What has struck me about the recent decline in the financials relative to the subprime mess, and the comparisons to both the 1990 commercial real estate crunch and the October, 1998 Long-Term Capital mess is that credit cycle is different, and could very well be worse.

In the late 1980's and early 1990's our banking system was choked with bad commercial real estate loans sitting on bank and insurance company balance sheets as a result of the passive income tax loss deduction that was eliminated by then President Reagan in the 1986 Omnibus Budget Reconciliation Bill. Banks, insurance companies, brokerage houses and other financial intermediaries bought these illiquid commercial real estate mortgages and then watched as they went belly up, and put banks in particular in a bad capital position. (10% of all banks and S&L's were declared insolvent in 1988.)

However in the early 1990's, the RTC bailed out the banking system as did the new financial engineering tool known as securitization. Securitization was in its infancy in the late 1980's and the subsequent explosion of credit-cards, auto loans, home mortgages and any other asset that could be wrapped into a pool and dropped into a trust allowed financial institutions to rebuild capital. The positively sloped yield curve, the easing of monetary policy by then Chairman Greenspan from 1990 - 1993 and the rebuilding of consumer balance sheets all contributed to the regeneration of the banking and financial system, all of which helped as we moved therough the 1990's...
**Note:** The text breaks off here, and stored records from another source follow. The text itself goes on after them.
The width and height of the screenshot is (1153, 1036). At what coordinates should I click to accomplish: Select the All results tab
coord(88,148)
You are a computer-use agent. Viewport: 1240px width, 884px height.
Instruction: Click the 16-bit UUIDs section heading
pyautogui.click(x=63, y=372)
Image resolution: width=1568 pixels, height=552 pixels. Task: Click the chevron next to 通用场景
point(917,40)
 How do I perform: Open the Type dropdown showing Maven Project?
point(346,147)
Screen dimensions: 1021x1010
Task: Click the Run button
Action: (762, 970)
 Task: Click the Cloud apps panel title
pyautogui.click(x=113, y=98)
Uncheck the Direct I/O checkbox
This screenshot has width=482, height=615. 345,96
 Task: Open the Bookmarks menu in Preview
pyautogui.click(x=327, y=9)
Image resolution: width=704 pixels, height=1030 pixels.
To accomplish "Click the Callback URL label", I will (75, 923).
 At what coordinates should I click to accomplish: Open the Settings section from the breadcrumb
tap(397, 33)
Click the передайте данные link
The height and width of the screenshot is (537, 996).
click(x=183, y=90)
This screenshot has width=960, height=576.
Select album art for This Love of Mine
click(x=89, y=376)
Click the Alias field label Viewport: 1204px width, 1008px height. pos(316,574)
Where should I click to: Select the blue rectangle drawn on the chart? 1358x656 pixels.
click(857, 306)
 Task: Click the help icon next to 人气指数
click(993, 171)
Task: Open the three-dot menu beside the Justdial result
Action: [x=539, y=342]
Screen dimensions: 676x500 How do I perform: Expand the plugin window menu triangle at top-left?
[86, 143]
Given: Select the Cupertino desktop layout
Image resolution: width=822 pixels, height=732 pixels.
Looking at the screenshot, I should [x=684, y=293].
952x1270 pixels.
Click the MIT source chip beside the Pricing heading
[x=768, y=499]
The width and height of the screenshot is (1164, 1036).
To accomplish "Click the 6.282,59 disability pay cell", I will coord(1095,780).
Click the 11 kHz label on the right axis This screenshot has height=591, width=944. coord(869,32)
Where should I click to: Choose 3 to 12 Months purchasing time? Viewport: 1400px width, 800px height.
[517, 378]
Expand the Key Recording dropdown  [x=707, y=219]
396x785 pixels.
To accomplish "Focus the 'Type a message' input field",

Now fast-forward to 1998: LongTerm Capital blows sky highs thanks to leverage and bad risk arb bets, and our capital markets seize up, as evidenced by Chairman Greenspan noting the difference in spread between on the run and off-the-run Treasuries that occurred in August and September, 1998. Chairman Greenspan reduced the fed funds rate in October, 1998 to take pressure off of the capital markets as he arranged a bailout by the then very healthy and well capitalized banking system. What exacerbated this seizing of the capital markets was that many brokerage firms had emulated or replicated the LongTerm Capital positions on their own balance sheets, thus you had many major Wall Street players leaning the same way as a global run on credit started.

The point being that in the early 1990's, the capital markets were the relief valve to rebuild and recapitalize the banking system, and the banking system was the relief valve or safety net for the capital markets during the 1998 LongTerm Capital crisis.

Today, with high yield spreads so tight and the private equity market choking, and now the banks hindered by rising single-family mortgage delinquencies both the capital markets and the banking system are hindered.

Even the consumer is feeling the pinch as mortgage refi's from the earlier part of this decade have flowed through spending already.

Still, our Thomson Financial market timing model (see earlier posts to this blog) rose to over 9% this past weekend thanks to the lower 10-year bond yield and the fact that forward 4-quarter earnings continue to rise. At just over 9%, the equity market timing model, particularly the S&P 500 looks very attractive relative to bond yields and earnings. The Thomson market timing model hit a high of 9.8% in October, 2005, and a low of 4% in the spring of 2000.

This credit cycle might not end until we get a bankruptcy or financial failure of enough size for the market and the Fed to take notice.